My friend’s example is the following: he has a scatter plot of some data showing an apparently linear relationship between two variables: Y = α + βX + ε where I suppose ε is normally distributed. Upon closer inspection, however, it looks like there are actually two lines instead of only one! We had two interns, each of whom collected 50 of the samples.

So the common parameters are $\textbf a = (\alpha, \beta)^T$, and the parameters only the second model has are $\textbf b = (\lambda_{\alpha 1}, \lambda_{\beta 1}, \lambda_{\alpha 2}, \lambda_{\beta 2})^T$ which we’ll call the intern effect. In that case, then, the αs and βs of the second model are going to be seen as the same α and β from the first plus this intern effect.

So, nothing changes. To figure out the posterior probability of the parameters, we’d just use Bayes’ Theorem; same goes for the posterior of the models. But the old frequentist problem of “models with more parameters always have better fit” still remains. How do we get rid of it?
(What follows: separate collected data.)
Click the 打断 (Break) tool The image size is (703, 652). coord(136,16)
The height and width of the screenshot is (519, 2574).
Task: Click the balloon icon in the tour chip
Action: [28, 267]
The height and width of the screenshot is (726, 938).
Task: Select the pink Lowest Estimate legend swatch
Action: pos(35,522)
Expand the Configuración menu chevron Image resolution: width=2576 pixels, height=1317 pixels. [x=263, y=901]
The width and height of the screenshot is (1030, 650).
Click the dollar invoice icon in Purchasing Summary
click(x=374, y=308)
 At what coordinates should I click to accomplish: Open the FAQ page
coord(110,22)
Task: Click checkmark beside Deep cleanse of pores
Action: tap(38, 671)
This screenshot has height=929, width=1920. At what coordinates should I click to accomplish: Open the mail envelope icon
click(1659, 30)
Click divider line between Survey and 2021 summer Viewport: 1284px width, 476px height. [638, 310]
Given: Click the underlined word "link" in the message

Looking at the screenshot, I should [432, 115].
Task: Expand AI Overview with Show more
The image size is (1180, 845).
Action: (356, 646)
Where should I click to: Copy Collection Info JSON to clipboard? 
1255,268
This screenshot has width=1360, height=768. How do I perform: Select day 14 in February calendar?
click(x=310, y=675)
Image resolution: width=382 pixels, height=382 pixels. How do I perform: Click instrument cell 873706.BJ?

The trick is not judging a model based on its best set of parameters, but rather averaging over all of them. Let’s try this. Suppose the data is represented by $d$. Then we want the posteriors $p(M_1|d, X)$ and $p(M_2|d, X)$. Or maybe we just want the posterior odds for them. Whichever may be the case, we have:

$p(M_1|d, X) = \frac{p(d|M_1, X)}{P(d|X)}p(M_1|X)$

And then we can find the probability of the data given a model using the law of total probability:

$p(d|M_1, X) = \int p(d|\textbf a, M_1, X)p(\textbf a|M_1, X)d\textbf a$

And of course, the same applies for Model 2:

$p(d|M_2, X) = \int\int p(d|\textbf a, \textbf b, M_2, X)p(\textbf a|\textbf b, M_2, X)p(\textbf b|M_2, X)d\textbf ad\textbf b$

And in these, $p(d|\textbf a, M_1, X)$ and $p(d|\textbf a, \textbf b, M_2, X)$ are just the likelihood functions of traditional statistics. Then, the posterior odds – which are in general much more useful since they just define how much the evidence supports a hypothesis when compared to another instead of in absolute terms – are given by:

$O(M_1:M_2|D, X) = \mathcal{LR}(M_1:M_2;D)O(M_1:M_2|X)$

Where the likelihood ratio is just:

$\mathcal{LR}(M_1:M_2;D) = \frac{\int P(D|\textbf a, M_1, X)p(\textbf a|M_1, X)d\textbf a}{\int\int P(D|\textbf a, \textbf b, M_2, X)p(\textbf a|\textbf b, M_2, X)p(\textbf b|M_2, X)d\textbf ad\textbf b}$

Here I’m using capitals for the probability because I’m no longer talking about the specific sampling distribution but rather its value on the observed data $D$.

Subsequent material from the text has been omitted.